All along there was a war over women and it was fought exclusively by Barack Obama. There was a campaign run on the social issues but it was run exclusively by Barack Obama. Mitt Romney ceded the entire ground of the moral issues to Barack Obama and he ran right over Mitt Romney and his timid advisers.

Other conservative writers appear to agree with Ruse’s take on social issues and the election.

Erick Erickson of Red State, put it this way:

Mitt Romney won about a quarter of the Hispanic vote and a tenth of the black vote. Those numbers may not sound like much, but in close elections they matter.

A sizable portion of those black and hispanic voters voted GOP despite disagreeing with the GOP on fiscal issues. But they are strongly social conservative and could not vote for the party of killing kids and gay marriage. So they voted GOP.

You throw out the social conservatives and you throw out those hispanic and black voters. Further, you make it harder to attract new hispanic voters who happen to be the most socially conservative voters in the country.

Next, you’ll also see a reduction of probably half the existing GOP base. You won’t make that up with Democrats who suddenly think that because their uterus is safe they can now vote Republican. Most of those people don’t like fiscal conservatism either – often though claiming that they do….

CLICK LIKE IF YOU’RE PRO-LIFE!

 

In fact, if the GOP really wanted to expand with minorities, it’d keep the social conservatism and throw out the fiscal conservatism.

Conservative writer Matt Lewis also says abandoning pro-life issues is not a way to move forward in victory:

If conservatives want to win, we must broaden our appeal.
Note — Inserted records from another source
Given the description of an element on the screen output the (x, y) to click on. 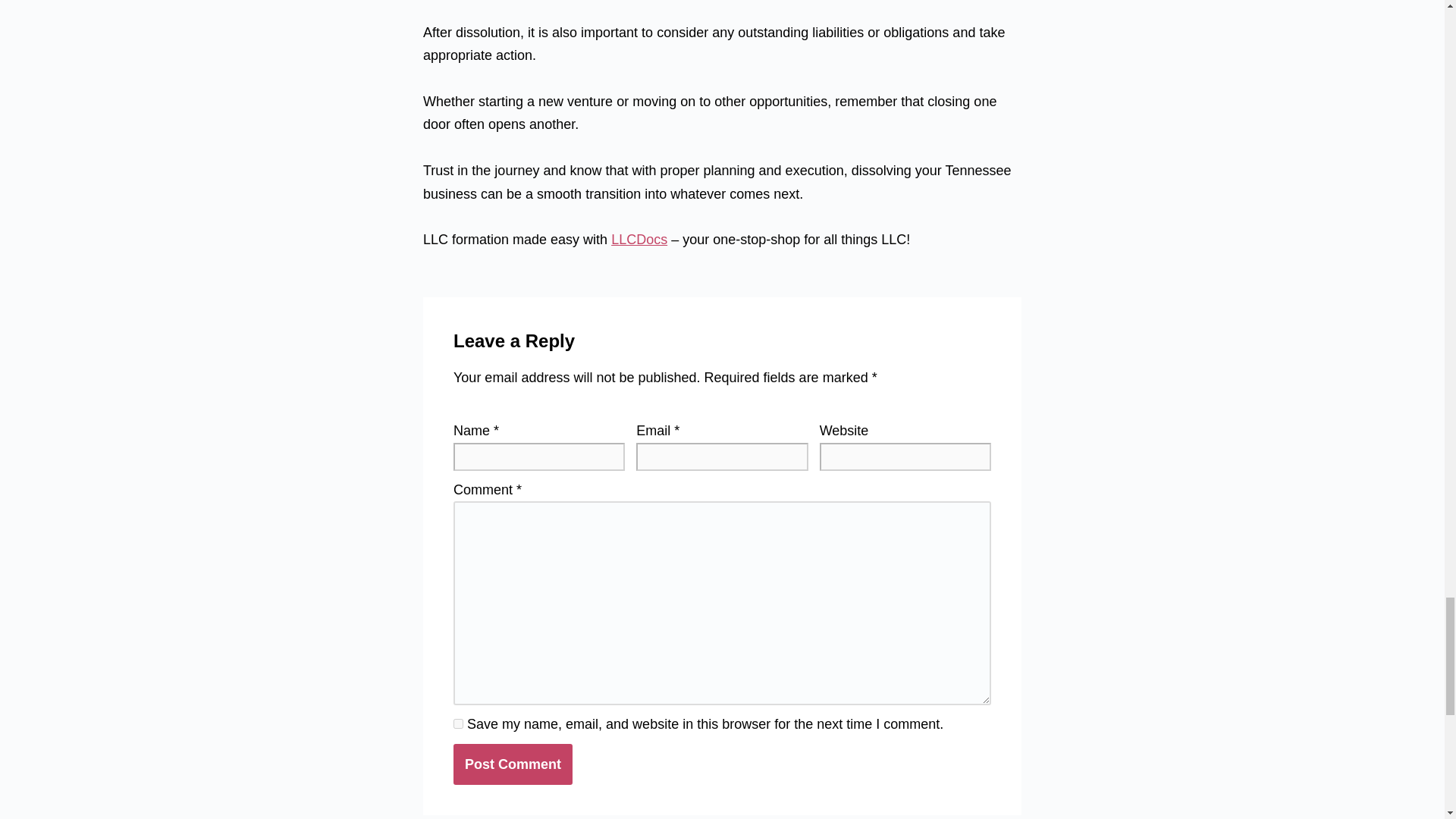
yes (457, 723)
Post Comment (512, 764)
LLCDocs (638, 239)
LLCDocs (638, 239)
Post Comment (512, 764)
Given the description of an element on the screen output the (x, y) to click on. 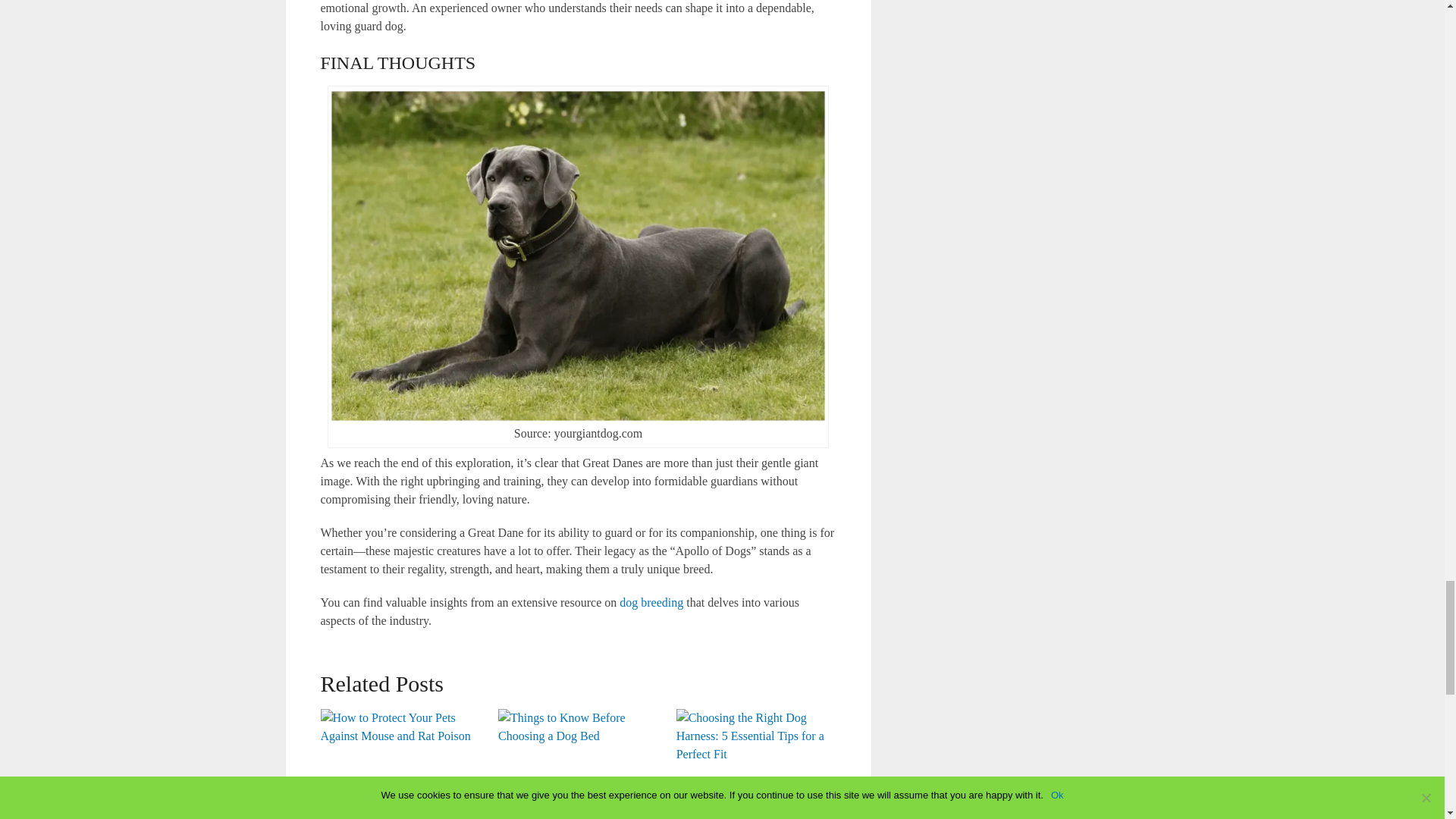
Things to Know Before Choosing a Dog Bed (577, 764)
How to Protect Your Pets Against Mouse and Rat Poison (400, 764)
dog breeding (651, 602)
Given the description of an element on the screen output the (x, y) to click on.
But that doesn’t mean abandoning our core principles….

The notion that you can hurl trite, if patriotic, red meat and expect the red state masses to carry you over the finish line has been proven false. The public is more informed and sophisticated today, and it’s time Republicans realize that. Conservatism is, of course, a serious intellectual philosophy. It’s time we start acting like it….

It is entirely possible to preserve conservative values and ideas while simultaneously making them more appealing to a changing America.

Lewis is right. We don’t abandon pro-life principles to win elections, we package them better in a way that appeals to the majority of Americans who are pro-life.

The three-legged stool that Reagan campaign on is still the best way forward for the GOP.